> **TEXT SECTION**
** BEGIN **

1

I am working in a project where i need to calculate some avg values based on the users interaction on a site.

Now, the amount of records that needs to have their total avg calculated can range from a few to thousands.

My question is, at which threshold would it be wise to store the aggregated data in a seperate table and through a store procedure update that value everytime a new record is generated instead of just calculate it everytime it is neede?

Thanks in advance.

Rasmus
  • 177
  • 9
  • Are you having problems with performance? I'd try to optimize my queries first before doing stuff like this. – jsalonen Jul 29 '13 at 12:43
  • 1
    Your question can't be answered unless you want personal opinions, there's no threshold as such, you engineer things according to need and you compensate for time with extra space etc. Your question rises too many other questions which are also going to be opinion based. – N.B. Jul 29 '13 at 12:44
  • It depends on a lot of specifics, including such things as what are acceptable response times so far as your users are concerned. – Damien_The_Unbeliever Jul 29 '13 at 12:44
  • It would depend greatly on the read/write distribution of the database. Updating multiple tables per write thousands of times per second isn't necessarily good, even if done through a stored proc. – Joachim Isaksson Jul 29 '13 at 12:45
  • Right, don't fix it until there actually is a problem, makes sense – Rasmus Jul 29 '13 at 12:50

2 Answers2

1

You need to weigh the need of current data vs the need of quick data. If you absolutely need current data then you have to live with longer delays in your queries. If you absolutely need your data asap then you will have to deal with older data.

** END **

> **DIRECTIONS FOR THIS TASK**
Pick up the forum thread above on storing precomputed averages versus calculating them on demand, and keep writing from its last sentence.

> **EXCERPTED DATA**

** BEGIN **

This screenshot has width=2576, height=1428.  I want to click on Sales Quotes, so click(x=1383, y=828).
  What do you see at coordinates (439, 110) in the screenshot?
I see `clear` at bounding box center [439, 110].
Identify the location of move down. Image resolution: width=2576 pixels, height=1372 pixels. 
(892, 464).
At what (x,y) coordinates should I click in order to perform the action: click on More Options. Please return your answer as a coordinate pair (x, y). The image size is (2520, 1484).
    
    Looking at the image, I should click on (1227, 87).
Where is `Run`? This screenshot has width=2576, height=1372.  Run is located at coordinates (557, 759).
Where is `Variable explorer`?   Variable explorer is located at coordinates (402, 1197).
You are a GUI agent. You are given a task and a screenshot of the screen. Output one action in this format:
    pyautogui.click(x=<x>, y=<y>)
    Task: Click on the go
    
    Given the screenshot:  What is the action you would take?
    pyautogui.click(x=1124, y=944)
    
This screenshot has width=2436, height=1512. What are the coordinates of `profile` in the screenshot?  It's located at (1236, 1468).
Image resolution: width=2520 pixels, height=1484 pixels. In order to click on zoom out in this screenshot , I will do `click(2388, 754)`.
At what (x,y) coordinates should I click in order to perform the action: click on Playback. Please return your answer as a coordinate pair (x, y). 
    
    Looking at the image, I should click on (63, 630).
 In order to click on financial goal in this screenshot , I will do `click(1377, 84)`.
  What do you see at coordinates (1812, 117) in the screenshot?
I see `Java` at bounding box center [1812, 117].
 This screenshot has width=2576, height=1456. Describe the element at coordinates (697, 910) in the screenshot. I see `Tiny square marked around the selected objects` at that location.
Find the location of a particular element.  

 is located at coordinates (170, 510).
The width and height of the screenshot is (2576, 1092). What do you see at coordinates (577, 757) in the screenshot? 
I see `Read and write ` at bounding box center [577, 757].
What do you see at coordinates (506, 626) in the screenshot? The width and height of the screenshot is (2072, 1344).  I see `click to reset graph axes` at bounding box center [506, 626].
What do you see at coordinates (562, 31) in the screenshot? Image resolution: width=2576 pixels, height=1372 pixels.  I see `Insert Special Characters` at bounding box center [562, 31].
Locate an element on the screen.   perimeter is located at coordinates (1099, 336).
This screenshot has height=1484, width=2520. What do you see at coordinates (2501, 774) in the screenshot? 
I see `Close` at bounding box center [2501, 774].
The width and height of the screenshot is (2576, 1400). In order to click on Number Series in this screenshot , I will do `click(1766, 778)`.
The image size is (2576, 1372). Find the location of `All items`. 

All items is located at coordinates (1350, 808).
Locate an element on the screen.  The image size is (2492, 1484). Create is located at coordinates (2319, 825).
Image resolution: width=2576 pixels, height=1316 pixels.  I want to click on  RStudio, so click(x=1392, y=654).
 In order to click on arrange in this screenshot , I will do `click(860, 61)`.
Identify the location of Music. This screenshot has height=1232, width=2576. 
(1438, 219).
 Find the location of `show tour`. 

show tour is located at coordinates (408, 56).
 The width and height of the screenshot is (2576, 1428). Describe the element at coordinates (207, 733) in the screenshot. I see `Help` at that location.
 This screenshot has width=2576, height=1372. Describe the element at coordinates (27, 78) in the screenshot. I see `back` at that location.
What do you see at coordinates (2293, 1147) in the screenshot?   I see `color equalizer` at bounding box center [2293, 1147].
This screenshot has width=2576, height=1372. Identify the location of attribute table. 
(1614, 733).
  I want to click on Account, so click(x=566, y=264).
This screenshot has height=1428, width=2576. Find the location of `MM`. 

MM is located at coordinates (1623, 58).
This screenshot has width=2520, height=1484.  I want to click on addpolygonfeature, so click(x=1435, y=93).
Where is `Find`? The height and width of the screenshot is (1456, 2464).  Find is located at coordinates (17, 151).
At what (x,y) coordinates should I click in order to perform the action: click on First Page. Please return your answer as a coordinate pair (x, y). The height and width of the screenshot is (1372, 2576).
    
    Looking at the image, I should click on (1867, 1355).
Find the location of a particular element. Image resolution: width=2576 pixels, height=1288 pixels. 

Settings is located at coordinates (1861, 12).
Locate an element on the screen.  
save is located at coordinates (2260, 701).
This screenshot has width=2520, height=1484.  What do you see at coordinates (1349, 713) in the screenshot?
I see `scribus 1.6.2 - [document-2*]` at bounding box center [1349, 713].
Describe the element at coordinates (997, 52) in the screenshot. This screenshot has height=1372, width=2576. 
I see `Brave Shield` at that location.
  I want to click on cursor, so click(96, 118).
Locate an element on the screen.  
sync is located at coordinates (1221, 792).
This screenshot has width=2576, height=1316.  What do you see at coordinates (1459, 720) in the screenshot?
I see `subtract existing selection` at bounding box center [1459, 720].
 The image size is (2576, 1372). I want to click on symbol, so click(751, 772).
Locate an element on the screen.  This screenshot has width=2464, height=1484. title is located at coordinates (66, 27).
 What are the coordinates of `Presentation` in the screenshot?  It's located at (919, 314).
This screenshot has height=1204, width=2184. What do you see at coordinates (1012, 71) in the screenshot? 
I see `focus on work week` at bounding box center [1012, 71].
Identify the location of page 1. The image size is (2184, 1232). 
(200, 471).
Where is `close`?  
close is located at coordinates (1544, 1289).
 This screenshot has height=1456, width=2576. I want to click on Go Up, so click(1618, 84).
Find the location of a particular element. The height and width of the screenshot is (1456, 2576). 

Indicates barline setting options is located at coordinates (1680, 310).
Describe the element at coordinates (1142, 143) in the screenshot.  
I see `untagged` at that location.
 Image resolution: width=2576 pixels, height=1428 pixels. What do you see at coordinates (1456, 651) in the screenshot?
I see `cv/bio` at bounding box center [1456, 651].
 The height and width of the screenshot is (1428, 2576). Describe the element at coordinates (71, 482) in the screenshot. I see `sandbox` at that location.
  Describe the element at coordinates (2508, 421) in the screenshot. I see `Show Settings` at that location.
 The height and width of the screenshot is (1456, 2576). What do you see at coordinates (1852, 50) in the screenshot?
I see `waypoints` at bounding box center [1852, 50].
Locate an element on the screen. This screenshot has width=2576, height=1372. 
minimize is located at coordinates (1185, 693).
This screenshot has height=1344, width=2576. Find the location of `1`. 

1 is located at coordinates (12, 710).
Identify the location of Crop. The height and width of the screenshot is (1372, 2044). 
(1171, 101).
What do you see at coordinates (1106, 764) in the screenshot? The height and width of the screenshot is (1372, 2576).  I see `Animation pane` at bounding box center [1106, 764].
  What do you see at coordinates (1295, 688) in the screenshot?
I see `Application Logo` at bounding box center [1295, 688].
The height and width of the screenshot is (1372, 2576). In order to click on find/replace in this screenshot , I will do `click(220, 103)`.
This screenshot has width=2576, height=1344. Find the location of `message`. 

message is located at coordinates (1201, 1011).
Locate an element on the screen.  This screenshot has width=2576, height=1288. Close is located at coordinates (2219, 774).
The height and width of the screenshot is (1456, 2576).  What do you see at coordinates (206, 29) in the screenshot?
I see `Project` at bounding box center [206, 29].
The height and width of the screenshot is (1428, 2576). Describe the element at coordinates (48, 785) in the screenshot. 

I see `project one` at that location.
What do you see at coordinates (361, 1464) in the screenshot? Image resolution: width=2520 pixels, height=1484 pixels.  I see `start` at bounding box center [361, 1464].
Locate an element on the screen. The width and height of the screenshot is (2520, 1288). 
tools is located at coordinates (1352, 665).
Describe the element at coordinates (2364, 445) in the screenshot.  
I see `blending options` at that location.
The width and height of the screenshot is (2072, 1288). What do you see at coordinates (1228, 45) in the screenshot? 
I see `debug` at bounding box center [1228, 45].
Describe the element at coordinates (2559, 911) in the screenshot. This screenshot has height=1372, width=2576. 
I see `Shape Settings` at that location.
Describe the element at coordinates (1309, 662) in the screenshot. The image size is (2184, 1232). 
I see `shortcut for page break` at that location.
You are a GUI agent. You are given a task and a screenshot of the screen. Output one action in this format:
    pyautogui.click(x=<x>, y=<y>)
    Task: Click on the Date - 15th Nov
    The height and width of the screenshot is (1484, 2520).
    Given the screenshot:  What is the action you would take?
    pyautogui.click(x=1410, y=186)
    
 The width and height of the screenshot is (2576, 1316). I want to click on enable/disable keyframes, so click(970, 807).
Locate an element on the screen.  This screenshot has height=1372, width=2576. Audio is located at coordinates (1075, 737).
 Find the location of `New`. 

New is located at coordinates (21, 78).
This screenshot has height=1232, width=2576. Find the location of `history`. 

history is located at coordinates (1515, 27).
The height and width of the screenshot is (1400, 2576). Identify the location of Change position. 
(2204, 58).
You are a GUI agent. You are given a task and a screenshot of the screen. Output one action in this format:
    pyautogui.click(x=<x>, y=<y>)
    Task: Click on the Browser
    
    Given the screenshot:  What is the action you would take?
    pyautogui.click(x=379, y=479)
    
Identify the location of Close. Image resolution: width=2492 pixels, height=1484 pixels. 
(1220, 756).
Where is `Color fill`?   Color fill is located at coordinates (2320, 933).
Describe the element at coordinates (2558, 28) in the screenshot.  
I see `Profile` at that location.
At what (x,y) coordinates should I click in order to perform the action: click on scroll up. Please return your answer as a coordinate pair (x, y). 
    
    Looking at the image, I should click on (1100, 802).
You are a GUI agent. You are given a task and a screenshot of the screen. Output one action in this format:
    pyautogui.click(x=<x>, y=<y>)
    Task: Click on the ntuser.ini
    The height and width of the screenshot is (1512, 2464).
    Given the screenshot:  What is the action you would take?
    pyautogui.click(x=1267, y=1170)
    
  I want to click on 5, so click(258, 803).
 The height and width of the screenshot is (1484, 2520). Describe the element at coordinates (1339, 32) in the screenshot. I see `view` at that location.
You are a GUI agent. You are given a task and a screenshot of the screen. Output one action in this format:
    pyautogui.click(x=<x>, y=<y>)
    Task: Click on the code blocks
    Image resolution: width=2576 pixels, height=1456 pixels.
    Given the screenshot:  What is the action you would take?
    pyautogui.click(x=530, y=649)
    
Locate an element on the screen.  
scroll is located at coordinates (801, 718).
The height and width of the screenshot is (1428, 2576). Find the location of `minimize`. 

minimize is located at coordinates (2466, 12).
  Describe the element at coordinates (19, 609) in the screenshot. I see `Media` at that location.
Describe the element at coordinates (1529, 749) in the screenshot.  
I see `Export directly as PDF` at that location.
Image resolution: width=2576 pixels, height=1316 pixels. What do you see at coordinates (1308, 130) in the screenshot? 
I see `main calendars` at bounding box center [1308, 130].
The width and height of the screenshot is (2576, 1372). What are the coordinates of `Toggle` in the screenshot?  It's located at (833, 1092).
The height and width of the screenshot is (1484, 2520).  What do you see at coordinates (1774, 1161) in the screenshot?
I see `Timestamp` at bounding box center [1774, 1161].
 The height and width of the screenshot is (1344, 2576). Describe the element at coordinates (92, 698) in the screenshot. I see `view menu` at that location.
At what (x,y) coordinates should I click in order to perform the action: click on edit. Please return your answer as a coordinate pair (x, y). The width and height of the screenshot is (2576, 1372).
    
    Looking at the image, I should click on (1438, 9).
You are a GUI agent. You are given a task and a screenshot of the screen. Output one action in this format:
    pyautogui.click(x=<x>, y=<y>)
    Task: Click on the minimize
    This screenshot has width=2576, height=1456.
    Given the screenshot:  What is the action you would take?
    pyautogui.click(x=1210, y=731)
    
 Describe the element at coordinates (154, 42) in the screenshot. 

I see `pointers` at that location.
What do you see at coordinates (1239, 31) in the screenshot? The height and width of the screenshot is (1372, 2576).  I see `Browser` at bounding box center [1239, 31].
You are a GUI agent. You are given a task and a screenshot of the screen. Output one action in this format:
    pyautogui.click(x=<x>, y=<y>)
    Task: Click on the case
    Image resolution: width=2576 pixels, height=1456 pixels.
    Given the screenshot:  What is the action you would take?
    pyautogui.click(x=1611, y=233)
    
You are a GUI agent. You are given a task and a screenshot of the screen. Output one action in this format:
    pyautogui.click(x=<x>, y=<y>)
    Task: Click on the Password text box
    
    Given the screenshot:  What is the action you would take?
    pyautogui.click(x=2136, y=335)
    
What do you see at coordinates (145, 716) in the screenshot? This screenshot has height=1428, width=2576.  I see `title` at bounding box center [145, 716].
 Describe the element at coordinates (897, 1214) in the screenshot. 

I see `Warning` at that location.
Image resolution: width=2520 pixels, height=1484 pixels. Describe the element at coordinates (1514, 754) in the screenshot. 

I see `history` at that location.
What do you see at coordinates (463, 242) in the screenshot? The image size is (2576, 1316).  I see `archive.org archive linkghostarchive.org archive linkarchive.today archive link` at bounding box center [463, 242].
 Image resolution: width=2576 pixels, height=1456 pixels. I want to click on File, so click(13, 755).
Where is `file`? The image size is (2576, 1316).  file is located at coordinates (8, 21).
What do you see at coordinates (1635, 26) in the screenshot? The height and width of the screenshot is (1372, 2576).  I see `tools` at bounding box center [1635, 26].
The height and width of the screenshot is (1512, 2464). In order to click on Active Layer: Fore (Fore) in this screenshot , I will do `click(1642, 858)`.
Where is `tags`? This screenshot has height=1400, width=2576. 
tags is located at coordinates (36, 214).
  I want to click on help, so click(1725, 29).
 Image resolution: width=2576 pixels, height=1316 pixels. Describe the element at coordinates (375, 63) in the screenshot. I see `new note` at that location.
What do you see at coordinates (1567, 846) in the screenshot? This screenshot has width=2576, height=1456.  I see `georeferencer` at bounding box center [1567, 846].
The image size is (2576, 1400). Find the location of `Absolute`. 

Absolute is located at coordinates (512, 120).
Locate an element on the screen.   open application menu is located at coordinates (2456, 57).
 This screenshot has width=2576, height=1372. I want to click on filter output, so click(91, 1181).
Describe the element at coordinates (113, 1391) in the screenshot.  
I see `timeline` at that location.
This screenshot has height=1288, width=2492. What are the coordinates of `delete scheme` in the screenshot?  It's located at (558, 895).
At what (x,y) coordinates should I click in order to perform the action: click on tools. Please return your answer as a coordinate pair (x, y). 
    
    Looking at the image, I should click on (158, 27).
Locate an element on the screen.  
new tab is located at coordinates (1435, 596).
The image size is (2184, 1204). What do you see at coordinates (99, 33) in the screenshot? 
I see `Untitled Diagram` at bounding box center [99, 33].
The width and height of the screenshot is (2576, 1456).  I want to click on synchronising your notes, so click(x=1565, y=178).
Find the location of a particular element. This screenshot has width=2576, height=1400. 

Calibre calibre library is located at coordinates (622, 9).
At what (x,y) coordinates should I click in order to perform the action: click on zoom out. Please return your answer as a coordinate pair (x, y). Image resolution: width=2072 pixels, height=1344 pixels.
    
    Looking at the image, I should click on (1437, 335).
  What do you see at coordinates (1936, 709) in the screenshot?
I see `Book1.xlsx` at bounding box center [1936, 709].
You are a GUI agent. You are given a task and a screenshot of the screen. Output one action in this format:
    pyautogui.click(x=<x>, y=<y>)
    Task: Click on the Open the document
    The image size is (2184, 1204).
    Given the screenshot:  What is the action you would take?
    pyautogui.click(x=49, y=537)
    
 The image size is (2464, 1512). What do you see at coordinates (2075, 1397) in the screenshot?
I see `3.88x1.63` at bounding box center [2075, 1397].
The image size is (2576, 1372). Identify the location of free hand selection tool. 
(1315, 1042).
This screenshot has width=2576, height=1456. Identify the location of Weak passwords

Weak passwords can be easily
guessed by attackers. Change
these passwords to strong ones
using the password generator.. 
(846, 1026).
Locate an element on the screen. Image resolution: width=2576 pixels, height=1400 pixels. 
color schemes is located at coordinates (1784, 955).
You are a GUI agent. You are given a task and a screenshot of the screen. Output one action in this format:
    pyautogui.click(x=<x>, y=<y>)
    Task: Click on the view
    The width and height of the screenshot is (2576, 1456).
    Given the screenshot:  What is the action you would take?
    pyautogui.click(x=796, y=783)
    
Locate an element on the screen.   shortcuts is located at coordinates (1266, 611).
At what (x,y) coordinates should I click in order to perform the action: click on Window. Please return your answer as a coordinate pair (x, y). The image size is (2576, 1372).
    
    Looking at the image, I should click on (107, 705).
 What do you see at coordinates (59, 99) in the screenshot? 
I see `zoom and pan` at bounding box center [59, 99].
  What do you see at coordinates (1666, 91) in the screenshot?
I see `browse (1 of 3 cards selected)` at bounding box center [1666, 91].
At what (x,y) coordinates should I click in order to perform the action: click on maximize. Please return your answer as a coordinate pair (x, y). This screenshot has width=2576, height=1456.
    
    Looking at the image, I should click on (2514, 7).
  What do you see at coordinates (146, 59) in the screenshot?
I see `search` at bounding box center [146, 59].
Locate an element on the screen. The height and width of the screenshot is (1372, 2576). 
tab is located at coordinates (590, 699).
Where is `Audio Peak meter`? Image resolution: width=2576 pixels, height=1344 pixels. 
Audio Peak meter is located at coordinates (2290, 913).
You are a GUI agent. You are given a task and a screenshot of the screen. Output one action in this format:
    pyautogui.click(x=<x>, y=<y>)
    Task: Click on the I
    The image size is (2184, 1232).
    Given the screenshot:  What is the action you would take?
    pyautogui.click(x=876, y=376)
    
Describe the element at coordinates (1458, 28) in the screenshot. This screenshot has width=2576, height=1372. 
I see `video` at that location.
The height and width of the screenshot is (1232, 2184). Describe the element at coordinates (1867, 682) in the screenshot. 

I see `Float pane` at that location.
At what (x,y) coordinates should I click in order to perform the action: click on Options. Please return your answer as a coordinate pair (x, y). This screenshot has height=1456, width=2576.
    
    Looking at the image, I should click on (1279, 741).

** END **

> **WRITTEN RESPONSE**
You can time your queries and time the insertion into a separate table and evaluate which seems to best fit your needs.

ApplePie
  • 8,814
  • 5
  • 39
  • 60
1

Dont do it, until you start having performance problems caused by the time it takes to aggregate your data.

Then do it.

If discovering this bottleneck in production is unacceptable, then run the system in a test environment that accurately matches your production environment and load in test data that accurately matches production data. If you hit a performance bottleneck in that environment that is caused by aggregation time, then do it.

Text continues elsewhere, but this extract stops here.